Malaysia’s labour market remained resilient in July despite rising external headwinds. The unemployment rate stayed at a decade-low of 3.0% (Jun: 3.0%), although the number of unemployed edged up to 521.6k (Jun: 518.7k). Meanwhile, active jobseekers went up slightly to 416.2k (Jun: 414.4k).

   

Employment growth held steady at +0.2% MoM (Jun: +0.3%), led by hiring in services sector, particularly wholesale & retail trade, accommodation and F&B as well as information & communication. Manufacturing, construction, agriculture and mining sectors also recorded positive growth.
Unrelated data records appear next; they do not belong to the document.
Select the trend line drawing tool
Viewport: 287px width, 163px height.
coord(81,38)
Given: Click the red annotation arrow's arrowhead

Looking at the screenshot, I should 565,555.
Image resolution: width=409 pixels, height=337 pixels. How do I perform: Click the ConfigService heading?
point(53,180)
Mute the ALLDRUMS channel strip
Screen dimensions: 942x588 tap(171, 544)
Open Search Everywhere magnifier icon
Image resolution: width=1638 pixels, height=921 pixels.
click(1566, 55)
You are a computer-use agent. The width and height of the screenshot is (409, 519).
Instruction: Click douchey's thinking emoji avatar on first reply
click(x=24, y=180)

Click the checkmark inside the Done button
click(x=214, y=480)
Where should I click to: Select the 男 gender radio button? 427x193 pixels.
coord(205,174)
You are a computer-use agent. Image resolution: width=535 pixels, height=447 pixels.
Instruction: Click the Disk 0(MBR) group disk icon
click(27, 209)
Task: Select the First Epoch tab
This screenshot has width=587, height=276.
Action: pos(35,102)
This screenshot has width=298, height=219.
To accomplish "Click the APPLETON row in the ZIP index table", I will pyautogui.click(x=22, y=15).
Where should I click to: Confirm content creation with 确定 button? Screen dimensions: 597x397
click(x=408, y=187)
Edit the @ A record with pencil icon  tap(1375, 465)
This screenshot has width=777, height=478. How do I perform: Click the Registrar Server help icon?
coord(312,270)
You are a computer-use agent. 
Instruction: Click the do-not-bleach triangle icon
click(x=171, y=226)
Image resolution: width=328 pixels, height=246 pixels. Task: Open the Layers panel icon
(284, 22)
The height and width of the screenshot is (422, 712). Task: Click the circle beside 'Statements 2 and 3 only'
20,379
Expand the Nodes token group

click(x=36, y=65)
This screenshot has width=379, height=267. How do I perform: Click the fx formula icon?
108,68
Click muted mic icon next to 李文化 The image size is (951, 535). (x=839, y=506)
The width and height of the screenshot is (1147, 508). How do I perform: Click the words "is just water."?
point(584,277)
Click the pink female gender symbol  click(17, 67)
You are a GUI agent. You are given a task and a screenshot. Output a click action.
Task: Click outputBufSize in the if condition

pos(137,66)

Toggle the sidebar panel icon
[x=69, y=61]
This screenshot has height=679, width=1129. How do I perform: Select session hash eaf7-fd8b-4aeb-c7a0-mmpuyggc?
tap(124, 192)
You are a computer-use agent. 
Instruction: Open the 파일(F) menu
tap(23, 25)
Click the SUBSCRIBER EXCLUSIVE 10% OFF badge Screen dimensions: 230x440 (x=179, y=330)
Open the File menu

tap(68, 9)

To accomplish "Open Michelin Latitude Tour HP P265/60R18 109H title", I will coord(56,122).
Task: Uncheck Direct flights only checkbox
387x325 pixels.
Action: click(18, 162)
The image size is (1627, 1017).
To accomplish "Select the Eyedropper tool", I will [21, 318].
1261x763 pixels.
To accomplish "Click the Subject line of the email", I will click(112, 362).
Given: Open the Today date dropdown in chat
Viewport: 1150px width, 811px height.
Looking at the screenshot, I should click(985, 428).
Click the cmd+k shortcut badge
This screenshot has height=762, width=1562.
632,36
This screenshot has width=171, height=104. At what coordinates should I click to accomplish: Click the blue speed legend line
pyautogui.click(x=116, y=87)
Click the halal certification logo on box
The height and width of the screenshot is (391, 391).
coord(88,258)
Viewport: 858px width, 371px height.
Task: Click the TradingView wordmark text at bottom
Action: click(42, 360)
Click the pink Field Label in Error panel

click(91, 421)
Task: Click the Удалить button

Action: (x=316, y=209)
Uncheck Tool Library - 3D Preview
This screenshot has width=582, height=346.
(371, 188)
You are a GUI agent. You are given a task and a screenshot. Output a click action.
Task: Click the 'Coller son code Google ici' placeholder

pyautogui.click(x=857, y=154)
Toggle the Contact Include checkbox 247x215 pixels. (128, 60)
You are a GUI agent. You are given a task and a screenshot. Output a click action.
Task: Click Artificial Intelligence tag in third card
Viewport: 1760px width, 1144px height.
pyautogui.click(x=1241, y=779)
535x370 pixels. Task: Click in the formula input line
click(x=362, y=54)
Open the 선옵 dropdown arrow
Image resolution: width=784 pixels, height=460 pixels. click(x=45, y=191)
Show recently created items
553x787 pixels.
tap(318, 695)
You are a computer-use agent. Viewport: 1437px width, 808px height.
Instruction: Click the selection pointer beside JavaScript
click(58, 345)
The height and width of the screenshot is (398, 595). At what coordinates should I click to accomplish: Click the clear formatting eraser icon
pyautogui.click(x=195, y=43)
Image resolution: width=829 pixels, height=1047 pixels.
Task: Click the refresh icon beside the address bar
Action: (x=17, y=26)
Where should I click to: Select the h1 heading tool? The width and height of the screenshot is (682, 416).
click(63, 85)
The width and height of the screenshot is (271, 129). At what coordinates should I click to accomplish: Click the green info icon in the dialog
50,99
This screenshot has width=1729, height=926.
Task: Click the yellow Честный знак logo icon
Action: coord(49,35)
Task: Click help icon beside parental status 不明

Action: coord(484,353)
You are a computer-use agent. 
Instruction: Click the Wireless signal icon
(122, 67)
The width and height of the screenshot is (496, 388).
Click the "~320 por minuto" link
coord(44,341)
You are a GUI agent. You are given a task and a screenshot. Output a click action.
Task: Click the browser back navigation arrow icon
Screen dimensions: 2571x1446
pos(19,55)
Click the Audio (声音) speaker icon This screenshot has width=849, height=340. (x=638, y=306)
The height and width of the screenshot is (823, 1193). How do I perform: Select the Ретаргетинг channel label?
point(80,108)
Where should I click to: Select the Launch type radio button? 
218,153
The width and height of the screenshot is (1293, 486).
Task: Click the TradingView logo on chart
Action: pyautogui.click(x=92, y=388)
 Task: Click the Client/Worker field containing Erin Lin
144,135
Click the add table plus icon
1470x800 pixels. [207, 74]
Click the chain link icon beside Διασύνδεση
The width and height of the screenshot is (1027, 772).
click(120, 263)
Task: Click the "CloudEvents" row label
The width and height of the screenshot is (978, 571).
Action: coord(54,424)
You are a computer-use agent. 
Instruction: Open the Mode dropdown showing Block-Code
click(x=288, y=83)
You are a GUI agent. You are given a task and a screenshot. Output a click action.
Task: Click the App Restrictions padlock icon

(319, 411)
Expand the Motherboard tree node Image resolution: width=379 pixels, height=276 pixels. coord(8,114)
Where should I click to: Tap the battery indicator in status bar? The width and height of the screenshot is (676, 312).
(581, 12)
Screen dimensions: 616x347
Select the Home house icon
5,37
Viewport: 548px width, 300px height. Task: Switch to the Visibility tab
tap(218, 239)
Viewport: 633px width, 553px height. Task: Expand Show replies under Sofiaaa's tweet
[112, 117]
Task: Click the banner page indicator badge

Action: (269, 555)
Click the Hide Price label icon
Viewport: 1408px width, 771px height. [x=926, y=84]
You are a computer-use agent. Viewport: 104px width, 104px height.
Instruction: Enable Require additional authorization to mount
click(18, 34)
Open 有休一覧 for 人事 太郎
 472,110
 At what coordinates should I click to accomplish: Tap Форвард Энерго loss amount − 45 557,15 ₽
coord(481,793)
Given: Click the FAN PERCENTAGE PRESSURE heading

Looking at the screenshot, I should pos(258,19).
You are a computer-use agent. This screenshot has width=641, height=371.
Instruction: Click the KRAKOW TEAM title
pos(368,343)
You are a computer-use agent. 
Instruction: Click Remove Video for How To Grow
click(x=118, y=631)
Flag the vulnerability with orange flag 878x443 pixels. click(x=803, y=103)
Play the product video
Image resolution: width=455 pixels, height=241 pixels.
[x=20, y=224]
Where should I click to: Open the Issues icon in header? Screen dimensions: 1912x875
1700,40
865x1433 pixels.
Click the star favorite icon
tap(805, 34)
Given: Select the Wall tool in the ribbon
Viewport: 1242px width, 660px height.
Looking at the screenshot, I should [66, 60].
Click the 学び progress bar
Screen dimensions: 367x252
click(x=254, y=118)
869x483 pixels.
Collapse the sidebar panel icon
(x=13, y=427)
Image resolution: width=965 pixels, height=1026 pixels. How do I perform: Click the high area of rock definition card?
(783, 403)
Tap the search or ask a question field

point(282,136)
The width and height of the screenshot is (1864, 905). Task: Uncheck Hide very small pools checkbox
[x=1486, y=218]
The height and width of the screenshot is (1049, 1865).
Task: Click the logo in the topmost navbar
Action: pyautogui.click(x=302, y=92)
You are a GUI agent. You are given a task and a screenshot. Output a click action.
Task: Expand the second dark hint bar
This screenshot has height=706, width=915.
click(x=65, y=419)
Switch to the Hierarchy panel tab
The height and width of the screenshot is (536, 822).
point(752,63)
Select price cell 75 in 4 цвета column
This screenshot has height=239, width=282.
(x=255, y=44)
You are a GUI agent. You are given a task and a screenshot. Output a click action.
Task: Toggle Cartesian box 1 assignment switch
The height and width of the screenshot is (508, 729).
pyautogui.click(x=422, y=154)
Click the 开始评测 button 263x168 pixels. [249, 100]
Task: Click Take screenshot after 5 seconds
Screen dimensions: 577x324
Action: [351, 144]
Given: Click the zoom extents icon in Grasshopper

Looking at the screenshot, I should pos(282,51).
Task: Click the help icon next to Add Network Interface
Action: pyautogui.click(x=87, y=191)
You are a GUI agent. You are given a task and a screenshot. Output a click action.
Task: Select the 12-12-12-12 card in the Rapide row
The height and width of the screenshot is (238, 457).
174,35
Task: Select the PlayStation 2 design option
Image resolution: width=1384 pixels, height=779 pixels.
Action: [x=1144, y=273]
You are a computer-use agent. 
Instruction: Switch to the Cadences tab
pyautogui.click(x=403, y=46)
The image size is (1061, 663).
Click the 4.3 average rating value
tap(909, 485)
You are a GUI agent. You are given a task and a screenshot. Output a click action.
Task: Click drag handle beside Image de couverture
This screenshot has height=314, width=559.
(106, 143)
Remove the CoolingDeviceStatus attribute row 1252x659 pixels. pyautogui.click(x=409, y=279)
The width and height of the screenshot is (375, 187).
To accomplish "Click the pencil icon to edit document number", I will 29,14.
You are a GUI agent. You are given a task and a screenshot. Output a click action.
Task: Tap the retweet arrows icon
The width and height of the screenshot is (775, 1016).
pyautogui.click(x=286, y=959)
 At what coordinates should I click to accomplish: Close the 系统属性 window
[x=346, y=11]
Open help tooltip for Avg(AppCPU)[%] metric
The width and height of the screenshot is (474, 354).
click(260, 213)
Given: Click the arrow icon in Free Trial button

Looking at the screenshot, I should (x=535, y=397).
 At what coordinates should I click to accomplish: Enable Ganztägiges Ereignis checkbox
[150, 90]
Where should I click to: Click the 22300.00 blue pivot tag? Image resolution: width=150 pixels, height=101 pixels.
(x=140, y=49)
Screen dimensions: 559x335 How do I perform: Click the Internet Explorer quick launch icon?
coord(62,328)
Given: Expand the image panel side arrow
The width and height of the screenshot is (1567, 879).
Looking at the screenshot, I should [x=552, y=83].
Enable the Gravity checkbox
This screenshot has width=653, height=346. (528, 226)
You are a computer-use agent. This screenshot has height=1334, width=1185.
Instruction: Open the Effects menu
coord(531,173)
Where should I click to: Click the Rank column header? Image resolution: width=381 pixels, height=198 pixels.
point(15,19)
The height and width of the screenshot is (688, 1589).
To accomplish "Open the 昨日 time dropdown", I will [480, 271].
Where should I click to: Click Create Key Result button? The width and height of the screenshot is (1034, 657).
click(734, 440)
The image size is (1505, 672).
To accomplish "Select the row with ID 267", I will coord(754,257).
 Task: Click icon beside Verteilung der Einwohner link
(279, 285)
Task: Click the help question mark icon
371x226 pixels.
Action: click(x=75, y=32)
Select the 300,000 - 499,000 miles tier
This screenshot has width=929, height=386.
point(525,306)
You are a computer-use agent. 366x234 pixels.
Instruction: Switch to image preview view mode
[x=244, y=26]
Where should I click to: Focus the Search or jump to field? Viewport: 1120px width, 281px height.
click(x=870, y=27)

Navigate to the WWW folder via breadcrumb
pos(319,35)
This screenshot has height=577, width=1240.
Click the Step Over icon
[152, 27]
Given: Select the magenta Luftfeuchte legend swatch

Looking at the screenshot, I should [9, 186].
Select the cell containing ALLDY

By employment status, the number of employers (+0.6%; Jun: +0.8%), employees (+0.1%; Jun: +0.2%) and the self-employed (+0.4%; Jun: +0.6%) all eased for the month.

 

The labour force expanded further by +0.2% MoM (Jun: +0.3%) to 17.47m (Jun: 17.43m), with the participation rate unchanged at 70.8% in July.

 

Wage growth suggests firms unscathed from external headwinds   

We caution against external risks, particularly impending US tariffs on semiconductors, as a key risk for export-oriented sectors. While employment remains broadly stable, weaker trade prospects could eventually pressure revenues and profitability, with knock-on effects on wage growth. Importantly, manufacturing sector wages and salaries registered healthy growth, rising by +1.6% YoY in June (May: +1.5%). On a seasonally adjusted basis, wages expanded by +1.5% (May: +1.3%), underscoring the sector’s resilience at this juncture despite elevated trade headwinds, and pointing to sustained income support for domestic demand.

 

Steady labour market supportive of consumption       

Stable labour market conditions, coupled with policy measures such as the civil service pay hike and higher minimum wage, should sustain consumer spending momentum. The RM1,700 minimum wage will be extended to all employers starting August, including micro firms with fewer than five workers which were previously exempted, accounting for c.67% of businesses. We forecast real private consumption to grow by +5.1% YoY in 2025 (1H25: +5.2%; 2024: +5.1%). Given consumption accounts for c.61% of GDP, this resilience remains a critical cushion against rising external headwinds.   

 

We remain cautiously optimistic on the domestic outlook, though risks are tilted to the downside. As highlighted previously, a sharper tariff escalation could raise the unemployment rate by up to 0.2ppt, but the labour market’s resilience so far rules out a material deterioration. We maintain our 2025 unemployment rate forecast at 3.0% (7M25: 3.0%; 2024: 3.2%), broadly consistent with full employment. Accordingly, we keep our 2025 GDP growth projection at +4.2% YoY (2024: +5.1%).